(Description of the task): Write the data below out in full, exactly as it stands.

(Data section):

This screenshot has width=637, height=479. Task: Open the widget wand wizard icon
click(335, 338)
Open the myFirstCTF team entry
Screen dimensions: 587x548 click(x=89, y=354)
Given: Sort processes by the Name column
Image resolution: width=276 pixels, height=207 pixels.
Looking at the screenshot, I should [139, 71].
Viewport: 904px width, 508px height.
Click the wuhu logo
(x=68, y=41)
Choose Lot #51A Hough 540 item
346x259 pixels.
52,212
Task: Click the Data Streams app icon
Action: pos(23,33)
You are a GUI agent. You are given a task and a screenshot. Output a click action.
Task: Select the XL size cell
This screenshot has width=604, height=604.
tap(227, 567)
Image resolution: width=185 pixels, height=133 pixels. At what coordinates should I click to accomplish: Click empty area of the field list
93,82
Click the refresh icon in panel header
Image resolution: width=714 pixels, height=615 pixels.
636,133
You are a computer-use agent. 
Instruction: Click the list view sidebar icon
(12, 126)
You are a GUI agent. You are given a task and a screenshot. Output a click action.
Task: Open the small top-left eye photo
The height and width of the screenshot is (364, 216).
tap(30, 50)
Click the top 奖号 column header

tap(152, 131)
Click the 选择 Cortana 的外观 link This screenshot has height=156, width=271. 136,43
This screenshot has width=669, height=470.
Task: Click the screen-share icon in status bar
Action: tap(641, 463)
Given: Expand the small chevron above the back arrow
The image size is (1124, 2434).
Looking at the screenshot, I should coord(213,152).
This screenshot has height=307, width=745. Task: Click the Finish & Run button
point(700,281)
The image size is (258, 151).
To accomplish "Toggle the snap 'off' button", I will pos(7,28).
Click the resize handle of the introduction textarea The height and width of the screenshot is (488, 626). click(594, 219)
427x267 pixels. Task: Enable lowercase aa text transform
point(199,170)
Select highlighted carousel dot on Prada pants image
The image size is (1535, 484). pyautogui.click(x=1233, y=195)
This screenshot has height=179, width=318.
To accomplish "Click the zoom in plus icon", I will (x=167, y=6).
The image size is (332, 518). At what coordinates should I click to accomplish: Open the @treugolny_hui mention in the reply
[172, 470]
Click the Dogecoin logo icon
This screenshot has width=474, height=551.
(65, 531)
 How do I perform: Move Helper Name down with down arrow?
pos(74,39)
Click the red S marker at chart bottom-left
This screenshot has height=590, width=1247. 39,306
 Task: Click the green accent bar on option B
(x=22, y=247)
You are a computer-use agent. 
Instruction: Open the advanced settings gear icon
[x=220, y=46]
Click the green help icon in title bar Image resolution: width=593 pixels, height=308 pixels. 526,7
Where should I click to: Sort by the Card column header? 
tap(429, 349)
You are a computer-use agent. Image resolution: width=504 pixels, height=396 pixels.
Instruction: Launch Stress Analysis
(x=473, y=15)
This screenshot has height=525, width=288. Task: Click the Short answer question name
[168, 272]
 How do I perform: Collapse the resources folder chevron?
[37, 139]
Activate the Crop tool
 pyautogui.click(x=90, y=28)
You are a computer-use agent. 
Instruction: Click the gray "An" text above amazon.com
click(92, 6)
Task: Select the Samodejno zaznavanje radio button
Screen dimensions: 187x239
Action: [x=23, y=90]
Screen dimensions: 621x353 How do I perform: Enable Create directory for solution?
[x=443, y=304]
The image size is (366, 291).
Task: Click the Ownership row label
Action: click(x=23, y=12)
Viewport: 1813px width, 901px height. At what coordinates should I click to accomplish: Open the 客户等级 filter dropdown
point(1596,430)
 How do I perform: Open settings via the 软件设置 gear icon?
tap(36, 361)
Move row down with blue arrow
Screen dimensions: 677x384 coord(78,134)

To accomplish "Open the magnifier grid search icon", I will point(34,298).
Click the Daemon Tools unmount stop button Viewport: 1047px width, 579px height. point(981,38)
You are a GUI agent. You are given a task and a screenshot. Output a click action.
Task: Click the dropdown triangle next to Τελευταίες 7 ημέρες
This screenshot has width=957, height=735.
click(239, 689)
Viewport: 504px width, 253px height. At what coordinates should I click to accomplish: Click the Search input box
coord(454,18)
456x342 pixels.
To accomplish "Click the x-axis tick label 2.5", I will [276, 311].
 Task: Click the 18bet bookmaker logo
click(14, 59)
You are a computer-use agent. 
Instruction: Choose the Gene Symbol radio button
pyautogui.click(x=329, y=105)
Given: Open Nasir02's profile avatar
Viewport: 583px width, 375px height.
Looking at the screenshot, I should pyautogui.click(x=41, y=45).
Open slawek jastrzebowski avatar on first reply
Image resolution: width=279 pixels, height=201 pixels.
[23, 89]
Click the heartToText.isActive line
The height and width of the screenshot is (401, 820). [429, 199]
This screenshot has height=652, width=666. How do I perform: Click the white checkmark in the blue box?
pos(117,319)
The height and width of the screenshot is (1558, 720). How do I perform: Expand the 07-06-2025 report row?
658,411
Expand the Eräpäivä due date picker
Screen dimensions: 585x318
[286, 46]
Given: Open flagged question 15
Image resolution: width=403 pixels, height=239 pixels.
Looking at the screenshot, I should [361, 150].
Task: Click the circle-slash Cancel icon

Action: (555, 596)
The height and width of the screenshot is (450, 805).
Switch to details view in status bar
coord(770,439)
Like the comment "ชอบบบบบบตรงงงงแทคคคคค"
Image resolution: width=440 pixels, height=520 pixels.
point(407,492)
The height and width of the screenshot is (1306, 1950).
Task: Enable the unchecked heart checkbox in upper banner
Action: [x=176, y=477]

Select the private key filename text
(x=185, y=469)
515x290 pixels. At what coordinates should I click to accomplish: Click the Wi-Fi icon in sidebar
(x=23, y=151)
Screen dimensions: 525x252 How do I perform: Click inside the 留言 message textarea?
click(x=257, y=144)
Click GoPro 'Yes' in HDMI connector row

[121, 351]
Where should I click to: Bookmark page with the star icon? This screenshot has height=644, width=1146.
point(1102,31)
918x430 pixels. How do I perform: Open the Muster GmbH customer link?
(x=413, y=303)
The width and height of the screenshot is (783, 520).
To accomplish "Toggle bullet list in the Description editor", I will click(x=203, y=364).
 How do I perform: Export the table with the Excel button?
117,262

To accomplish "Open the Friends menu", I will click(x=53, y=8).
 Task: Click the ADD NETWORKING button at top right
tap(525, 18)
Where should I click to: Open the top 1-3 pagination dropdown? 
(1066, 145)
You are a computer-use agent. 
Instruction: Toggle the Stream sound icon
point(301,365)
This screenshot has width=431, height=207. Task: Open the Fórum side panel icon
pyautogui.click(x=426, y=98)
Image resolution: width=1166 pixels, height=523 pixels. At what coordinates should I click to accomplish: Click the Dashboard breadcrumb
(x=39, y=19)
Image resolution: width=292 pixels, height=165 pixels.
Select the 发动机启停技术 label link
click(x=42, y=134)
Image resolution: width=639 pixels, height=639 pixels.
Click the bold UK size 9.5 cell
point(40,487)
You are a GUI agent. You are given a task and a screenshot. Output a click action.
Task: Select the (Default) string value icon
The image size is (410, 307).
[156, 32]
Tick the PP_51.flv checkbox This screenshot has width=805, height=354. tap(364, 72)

(Output):
This screenshot has width=637, height=479. Task: Open the widget wand wizard icon
click(335, 338)
Open the myFirstCTF team entry
Screen dimensions: 587x548 click(x=89, y=354)
Given: Sort processes by the Name column
Image resolution: width=276 pixels, height=207 pixels.
Looking at the screenshot, I should [139, 71].
Viewport: 904px width, 508px height.
Click the wuhu logo
(x=68, y=41)
Choose Lot #51A Hough 540 item
346x259 pixels.
52,212
Task: Click the Data Streams app icon
Action: pos(23,33)
You are a GUI agent. You are given a task and a screenshot. Output a click action.
Task: Select the XL size cell
This screenshot has width=604, height=604.
tap(227, 567)
Image resolution: width=185 pixels, height=133 pixels. At what coordinates should I click to accomplish: Click empty area of the field list
93,82
Click the refresh icon in panel header
Image resolution: width=714 pixels, height=615 pixels.
636,133
You are a computer-use agent. 
Instruction: Click the list view sidebar icon
(12, 126)
You are a GUI agent. You are given a task and a screenshot. Output a click action.
Task: Open the small top-left eye photo
The height and width of the screenshot is (364, 216).
tap(30, 50)
Click the top 奖号 column header

tap(152, 131)
Click the 选择 Cortana 的外观 link This screenshot has height=156, width=271. 136,43
This screenshot has width=669, height=470.
Task: Click the screen-share icon in status bar
Action: tap(641, 463)
Given: Expand the small chevron above the back arrow
The image size is (1124, 2434).
Looking at the screenshot, I should coord(213,152).
This screenshot has height=307, width=745. Task: Click the Finish & Run button
point(700,281)
The image size is (258, 151).
To accomplish "Toggle the snap 'off' button", I will pos(7,28).
Click the resize handle of the introduction textarea The height and width of the screenshot is (488, 626). click(594, 219)
427x267 pixels. Task: Enable lowercase aa text transform
point(199,170)
Select highlighted carousel dot on Prada pants image
The image size is (1535, 484). pyautogui.click(x=1233, y=195)
This screenshot has height=179, width=318.
To accomplish "Click the zoom in plus icon", I will (x=167, y=6).
The image size is (332, 518). At what coordinates should I click to accomplish: Open the @treugolny_hui mention in the reply
[172, 470]
Click the Dogecoin logo icon
This screenshot has width=474, height=551.
(65, 531)
 How do I perform: Move Helper Name down with down arrow?
pos(74,39)
Click the red S marker at chart bottom-left
This screenshot has height=590, width=1247. 39,306
 Task: Click the green accent bar on option B
(x=22, y=247)
You are a computer-use agent. 
Instruction: Open the advanced settings gear icon
[x=220, y=46]
Click the green help icon in title bar Image resolution: width=593 pixels, height=308 pixels. 526,7
Where should I click to: Sort by the Card column header? 
tap(429, 349)
You are a computer-use agent. Image resolution: width=504 pixels, height=396 pixels.
Instruction: Launch Stress Analysis
(x=473, y=15)
This screenshot has height=525, width=288. Task: Click the Short answer question name
[168, 272]
 How do I perform: Collapse the resources folder chevron?
[37, 139]
Activate the Crop tool
 pyautogui.click(x=90, y=28)
You are a computer-use agent. 
Instruction: Click the gray "An" text above amazon.com
click(92, 6)
Task: Select the Samodejno zaznavanje radio button
Screen dimensions: 187x239
Action: [x=23, y=90]
Screen dimensions: 621x353 How do I perform: Enable Create directory for solution?
[x=443, y=304]
The image size is (366, 291).
Task: Click the Ownership row label
Action: click(x=23, y=12)
Viewport: 1813px width, 901px height. At what coordinates should I click to accomplish: Open the 客户等级 filter dropdown
point(1596,430)
 How do I perform: Open settings via the 软件设置 gear icon?
tap(36, 361)
Move row down with blue arrow
Screen dimensions: 677x384 coord(78,134)

To accomplish "Open the magnifier grid search icon", I will point(34,298).
Click the Daemon Tools unmount stop button Viewport: 1047px width, 579px height. point(981,38)
You are a GUI agent. You are given a task and a screenshot. Output a click action.
Task: Click the dropdown triangle next to Τελευταίες 7 ημέρες
This screenshot has width=957, height=735.
click(239, 689)
Viewport: 504px width, 253px height. At what coordinates should I click to accomplish: Click the Search input box
coord(454,18)
456x342 pixels.
To accomplish "Click the x-axis tick label 2.5", I will [276, 311].
 Task: Click the 18bet bookmaker logo
click(14, 59)
You are a computer-use agent. 
Instruction: Choose the Gene Symbol radio button
pyautogui.click(x=329, y=105)
Given: Open Nasir02's profile avatar
Viewport: 583px width, 375px height.
Looking at the screenshot, I should pyautogui.click(x=41, y=45).
Open slawek jastrzebowski avatar on first reply
Image resolution: width=279 pixels, height=201 pixels.
[23, 89]
Click the heartToText.isActive line
The height and width of the screenshot is (401, 820). [429, 199]
This screenshot has height=652, width=666. How do I perform: Click the white checkmark in the blue box?
pos(117,319)
The height and width of the screenshot is (1558, 720). How do I perform: Expand the 07-06-2025 report row?
658,411
Expand the Eräpäivä due date picker
Screen dimensions: 585x318
[286, 46]
Given: Open flagged question 15
Image resolution: width=403 pixels, height=239 pixels.
Looking at the screenshot, I should [361, 150].
Task: Click the circle-slash Cancel icon

Action: (555, 596)
The height and width of the screenshot is (450, 805).
Switch to details view in status bar
coord(770,439)
Like the comment "ชอบบบบบบตรงงงงแทคคคคค"
Image resolution: width=440 pixels, height=520 pixels.
point(407,492)
The height and width of the screenshot is (1306, 1950).
Task: Enable the unchecked heart checkbox in upper banner
Action: [x=176, y=477]

Select the private key filename text
(x=185, y=469)
515x290 pixels. At what coordinates should I click to accomplish: Click the Wi-Fi icon in sidebar
(x=23, y=151)
Screen dimensions: 525x252 How do I perform: Click inside the 留言 message textarea?
click(x=257, y=144)
Click GoPro 'Yes' in HDMI connector row

[121, 351]
Where should I click to: Bookmark page with the star icon? This screenshot has height=644, width=1146.
point(1102,31)
918x430 pixels. How do I perform: Open the Muster GmbH customer link?
(x=413, y=303)
The width and height of the screenshot is (783, 520).
To accomplish "Toggle bullet list in the Description editor", I will click(x=203, y=364).
 How do I perform: Export the table with the Excel button?
117,262

To accomplish "Open the Friends menu", I will click(x=53, y=8).
 Task: Click the ADD NETWORKING button at top right
tap(525, 18)
Where should I click to: Open the top 1-3 pagination dropdown? 
(1066, 145)
You are a computer-use agent. 
Instruction: Toggle the Stream sound icon
point(301,365)
This screenshot has width=431, height=207. Task: Open the Fórum side panel icon
pyautogui.click(x=426, y=98)
Image resolution: width=1166 pixels, height=523 pixels. At what coordinates should I click to accomplish: Click the Dashboard breadcrumb
(x=39, y=19)
Image resolution: width=292 pixels, height=165 pixels.
Select the 发动机启停技术 label link
click(x=42, y=134)
Image resolution: width=639 pixels, height=639 pixels.
Click the bold UK size 9.5 cell
point(40,487)
You are a GUI agent. You are given a task and a screenshot. Output a click action.
Task: Select the (Default) string value icon
The image size is (410, 307).
[156, 32]
Tick the PP_51.flv checkbox This screenshot has width=805, height=354. tap(364, 72)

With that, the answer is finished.